ANALYSES

Quels sont les enjeux de la visite de François à Bahreïn ?

Presse
3 novembre 2022
Quelle place le pape et le Vatican occupent-ils sur l’échiquier des relations internationales ?

C’est une place originale, le Saint-Siège intervient à la fois comme État et le pape est chef religieux. Les correspondants, les interlocuteurs du pape ont des statuts variés, le pape entretient des relations avec des États, mais également d’autres structures et des chefs religieux. La diplomatie pontificale est à la fois une diplomatie étatique et para-étatique.

Est-ce qu’on peut considérer que le pape a un vrai poids diplomatique ?

Il peut avoir un poids diplomatique spécifique. Il y a deux risques lorsqu’on parle de la diplomatie pontificale : le premier, l’ignorer et ne retenir que l’aspect folklorique et le deuxième, lui donner trop d’importance. Certains axes forts sont renforcés par la personnalité de certains papes. Le pape François se veut homme de paix, sa diplomatie depuis 2013 se veut médiatrice et a pour volonté de renforcer le dialogue interreligieux.

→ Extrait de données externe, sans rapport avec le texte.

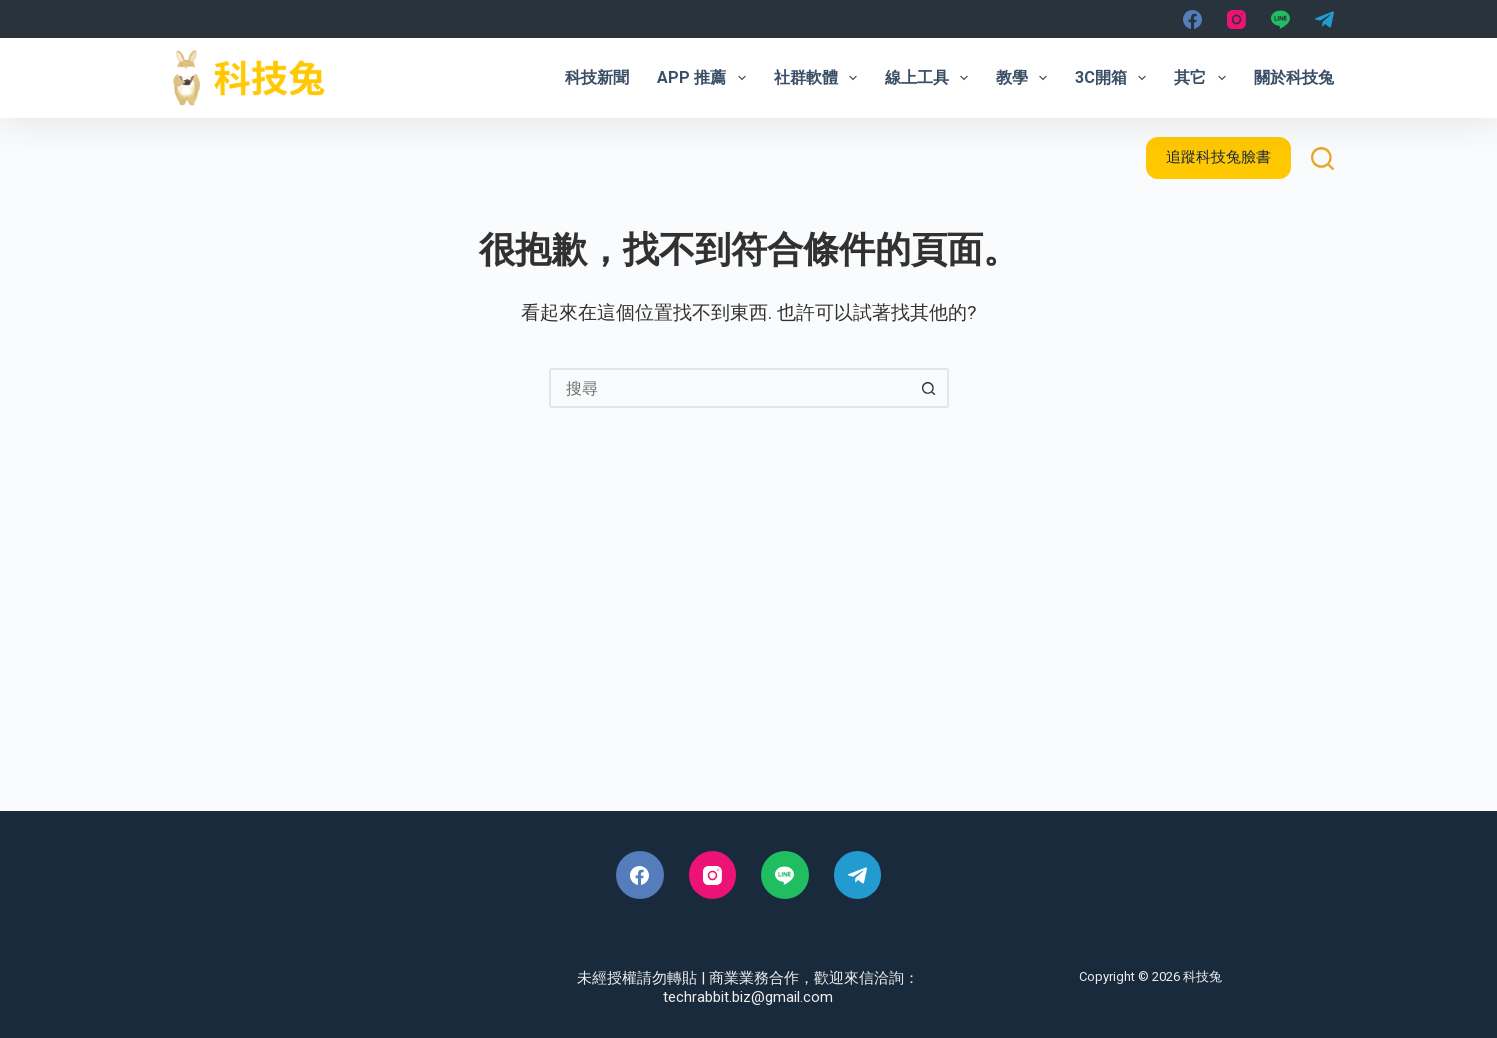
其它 (1203, 78)
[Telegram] (1324, 19)
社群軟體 (819, 78)
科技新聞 (597, 77)
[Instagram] (1236, 19)
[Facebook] (1192, 19)
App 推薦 (705, 78)
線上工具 (930, 78)
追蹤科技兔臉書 (1218, 157)
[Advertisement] (749, 641)
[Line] (1280, 19)
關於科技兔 (1294, 77)
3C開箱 (1114, 78)
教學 (1025, 78)
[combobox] (731, 388)
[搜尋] (1322, 158)
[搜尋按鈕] (929, 388)
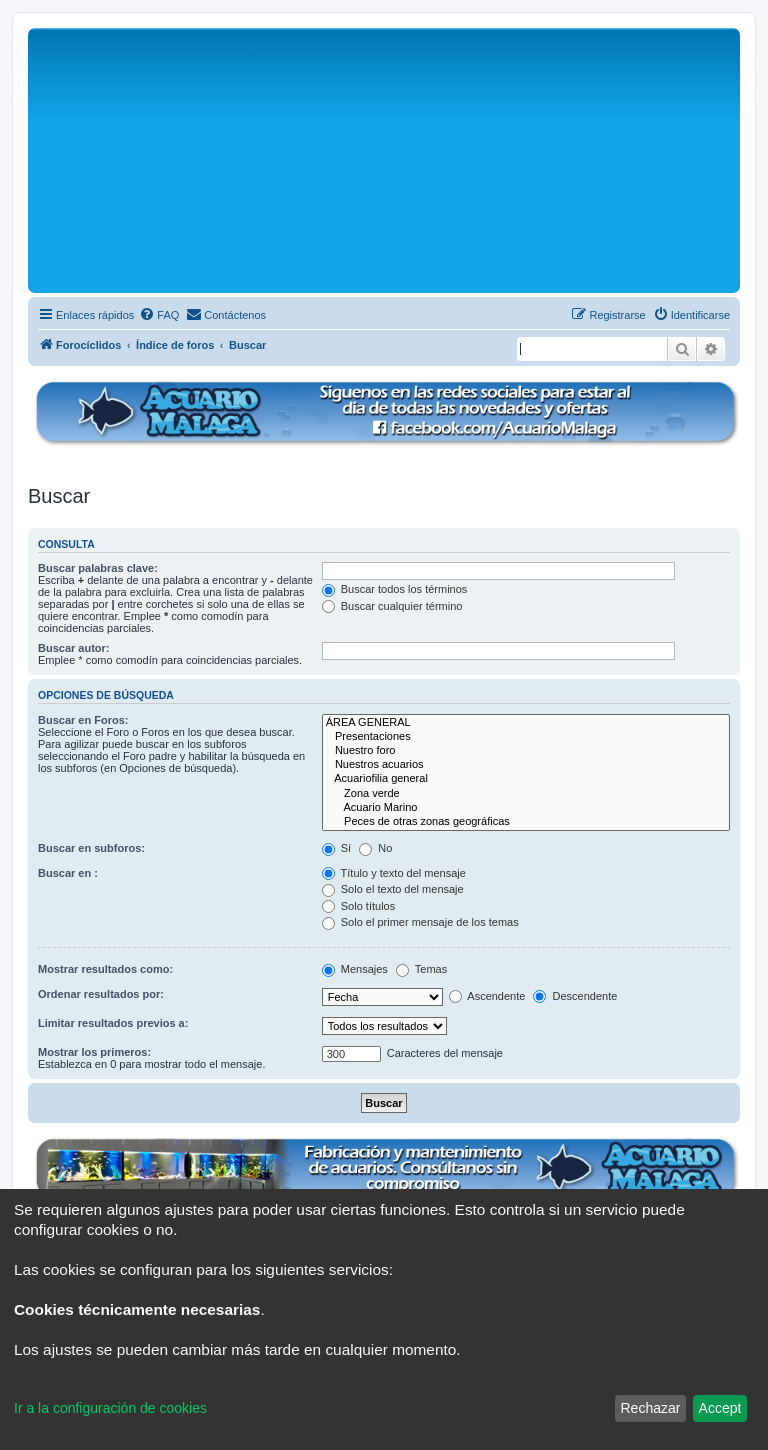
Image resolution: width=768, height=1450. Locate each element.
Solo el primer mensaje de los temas (420, 922)
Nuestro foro (526, 751)
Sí (336, 848)
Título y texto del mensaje (394, 873)
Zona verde (526, 794)
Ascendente (487, 996)
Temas (421, 969)
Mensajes (355, 969)
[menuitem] (159, 315)
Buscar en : (68, 873)
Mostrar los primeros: (94, 1052)
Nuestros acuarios (526, 765)
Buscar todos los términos (395, 589)
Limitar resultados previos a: (113, 1023)
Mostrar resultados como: (105, 969)
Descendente (575, 996)
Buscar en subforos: (91, 848)
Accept (720, 1408)
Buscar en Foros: (83, 720)
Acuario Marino (526, 808)
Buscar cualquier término (392, 606)
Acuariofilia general (526, 779)
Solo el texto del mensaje (393, 889)
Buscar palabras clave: (98, 568)
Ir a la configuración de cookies (110, 1408)
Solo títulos (358, 906)
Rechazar (650, 1408)
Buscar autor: (74, 648)
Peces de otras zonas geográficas (526, 822)
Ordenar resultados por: (101, 994)
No (375, 848)
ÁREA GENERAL (526, 723)
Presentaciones (526, 737)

Quelles sont les relations entre le pape et l’islam ?

C’est une relation qui est déjà ancienne et qui se complexifie et s’enrichit. On est passé d’une phase d’ignorance à une phase de reconnaissance. Jean-Paul II a joué un rôle important avec la rencontre d’Assise (Ndlr, en 1986, cent cinquante religieux de douze religions se réunissent pour une journée mondiale de prière pour la paix) et le pape actuel est dans cette continuité. Il veut ouvrir le dialogue sur les thématiques de la liberté religieuse, de la paix et de la tolérance.

Il y a trois ans, aux Émirats Arabes Unis, le pape François a signé le document sur la fraternité humaine pour la paix mondiale et la coexistence commune. La visite à Bahreïn s’inscrit-elle dans cette continuité de paix ?

C’est une continuité qui se dégage de cette première visite et des rencontres que le pape fait, cela renvoie à cette volonté du pape d’établir un régime de tolérance entre les acteurs religieux. Cela passe par des rencontres individuelles et la signature de documents. Cette visite à Bahreïn constitue un élément supplémentaire, qui porte un message pour tenter d’arrimer le maximum de religieux et responsables politiques à cette approche nouvelle.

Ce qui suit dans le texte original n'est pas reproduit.